The business case was straightforward but compelling. A faster, more flexible CI/CD system would unlock engineering autonomy and drastically shorten iteration loops. If queue times could drop from minutes to seconds, if builds could speed up significantly, and if the complexity of sprawling, hard‑to‑maintain configurations could be eliminated, the result would be a happier and more productive developer base. Achieving this without increasing spend would mean not just a technical win, but a cost‑neutral transformation of Reddit’s ability to deliver high‑quality mobile features at the pace its users expect.
Solution
Reddit’s mobile CI/CD overhaul began with a rigorous evaluation of ten different platforms, including Buildkite, GitHub Actions, TeamCity, and Drone. After months of research, prototyping, and side-by-side trials, Buildkite emerged as the solution best aligned with Reddit’s scale, Kubernetes-first infrastructure, and need for developer-friendly pipelines.

### Records supplied
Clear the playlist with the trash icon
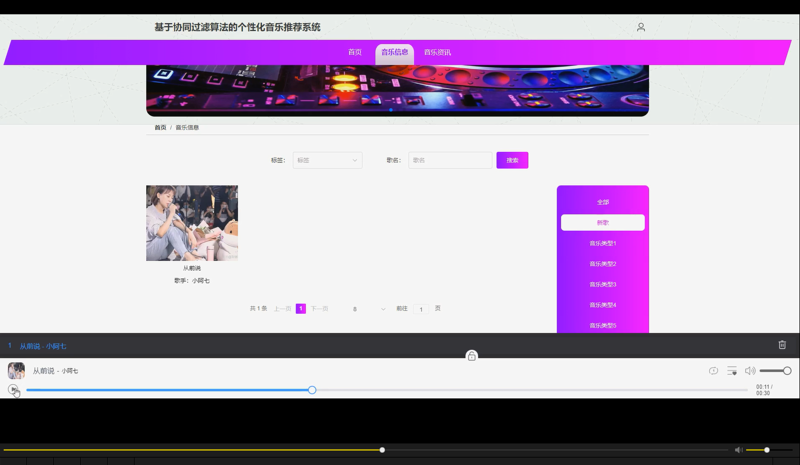The image size is (800, 465). point(782,345)
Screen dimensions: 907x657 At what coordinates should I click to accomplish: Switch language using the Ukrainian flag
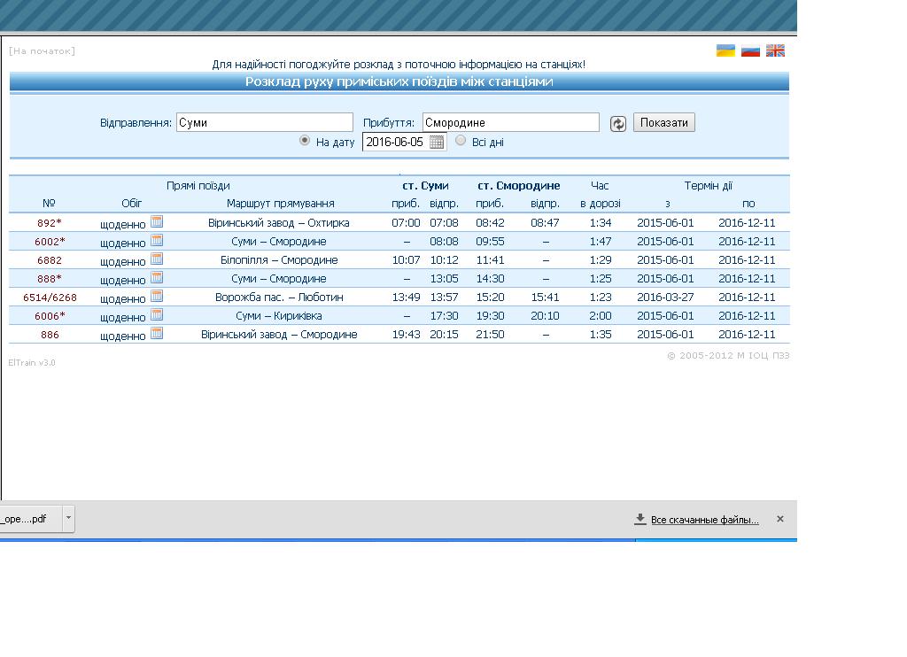[x=725, y=50]
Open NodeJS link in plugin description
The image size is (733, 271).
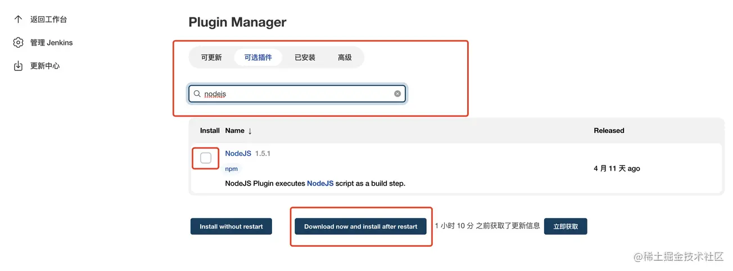tap(320, 183)
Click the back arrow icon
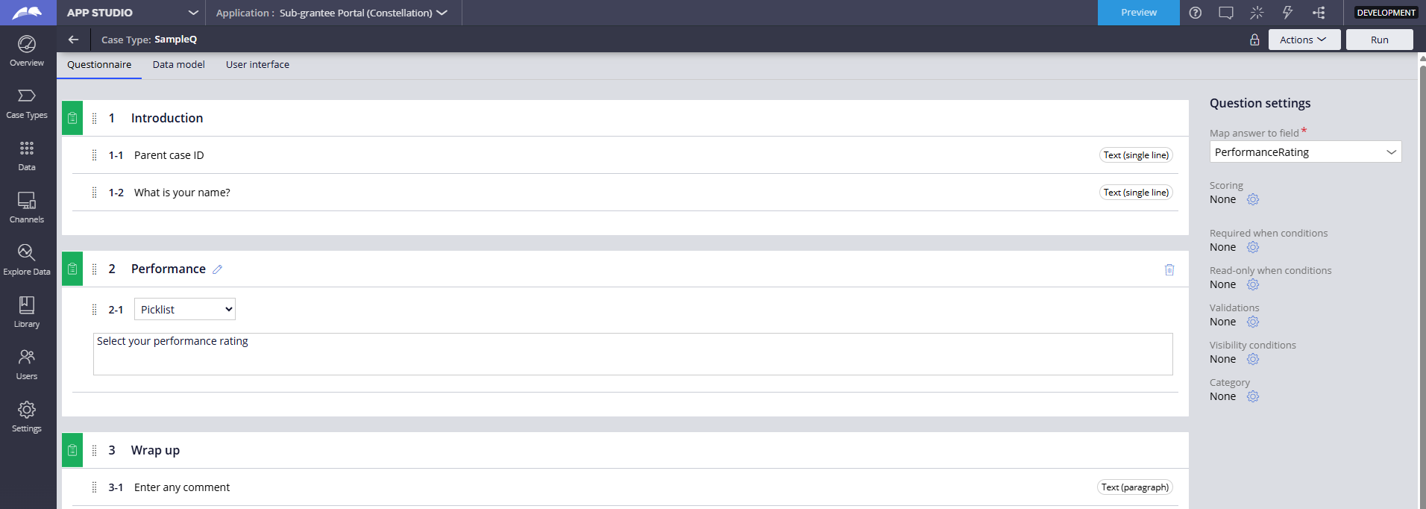Viewport: 1426px width, 509px height. (73, 40)
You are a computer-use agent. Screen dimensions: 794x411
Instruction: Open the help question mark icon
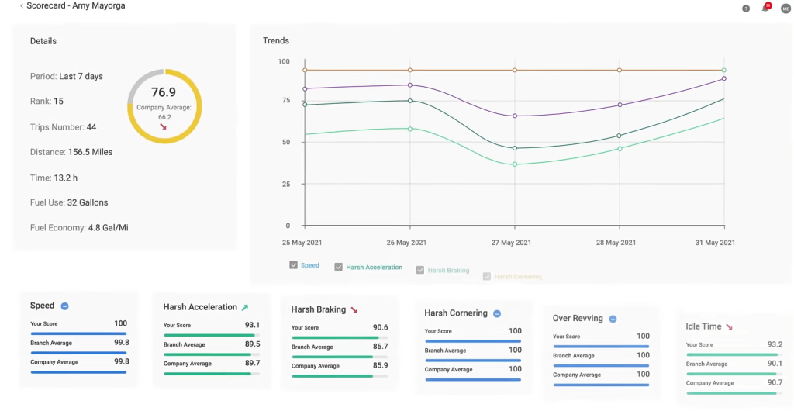point(746,9)
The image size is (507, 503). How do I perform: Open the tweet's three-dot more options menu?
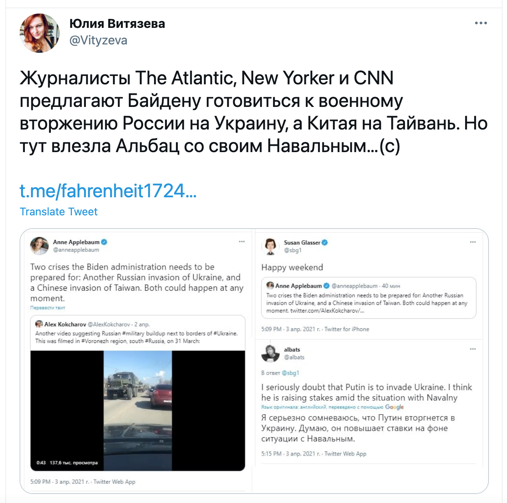[481, 23]
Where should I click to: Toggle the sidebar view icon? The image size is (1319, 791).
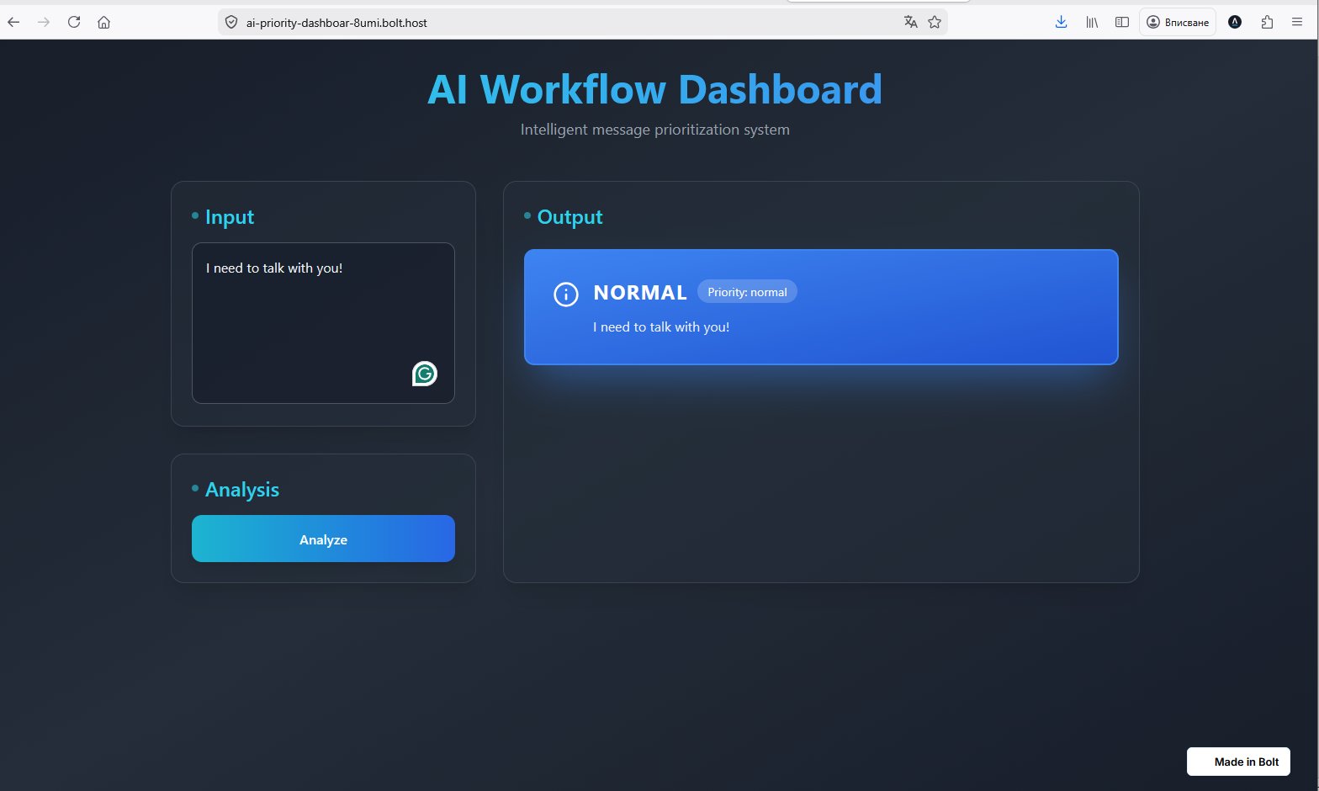click(x=1122, y=22)
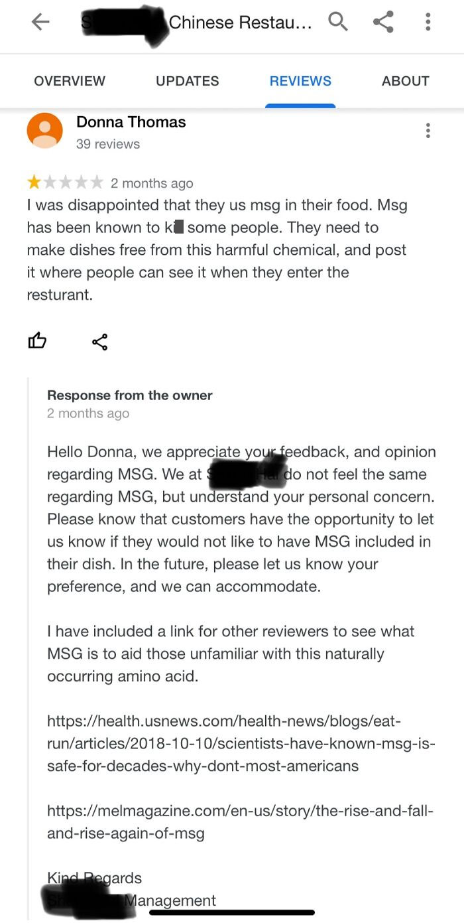
Task: Click Donna Thomas's name
Action: coord(131,123)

### Things to do
1. Answer these questions using the Reddit CI/CD passage:
(a) What change in queue times does the business case describe?
(b) How many platforms did Reddit evaluate?
(c) Which platform emerged as the best fit?
2. Copy the Reddit CI/CD passage from "The business case" to "its users expect.".
3. Summarize the Reddit CI/CD passage in two sentences.
The items that come after the Reddit CI/CD passage are unrelated to it.

### Answers per task
1.
(a) Queue times would drop from minutes to seconds.
(b) Ten.
(c) Buildkite.

2.
The business case was straightforward but compelling. A faster, more flexible CI/CD system would unlock engineering autonomy and drastically shorten iteration loops. If queue times could drop from minutes to seconds, if builds could speed up significantly, and if the complexity of sprawling, hard‑to‑maintain configurations could be eliminated, the result would be a happier and more productive developer base. Achieving this without increasing spend would mean not just a technical win, but a cost‑neutral transformation of Reddit’s ability to deliver high‑quality mobile features at the pace its users expect.

3. Reddit's business case held that a faster, more flexible CI/CD system would give engineers more autonomy and shorter iteration loops, and that this could be achieved without increasing spend. After evaluating ten platforms through months of research, prototyping, and side-by-side trials, Reddit chose Buildkite as the best fit for its scale, Kubernetes-first infrastructure, and need for developer-friendly pipelines.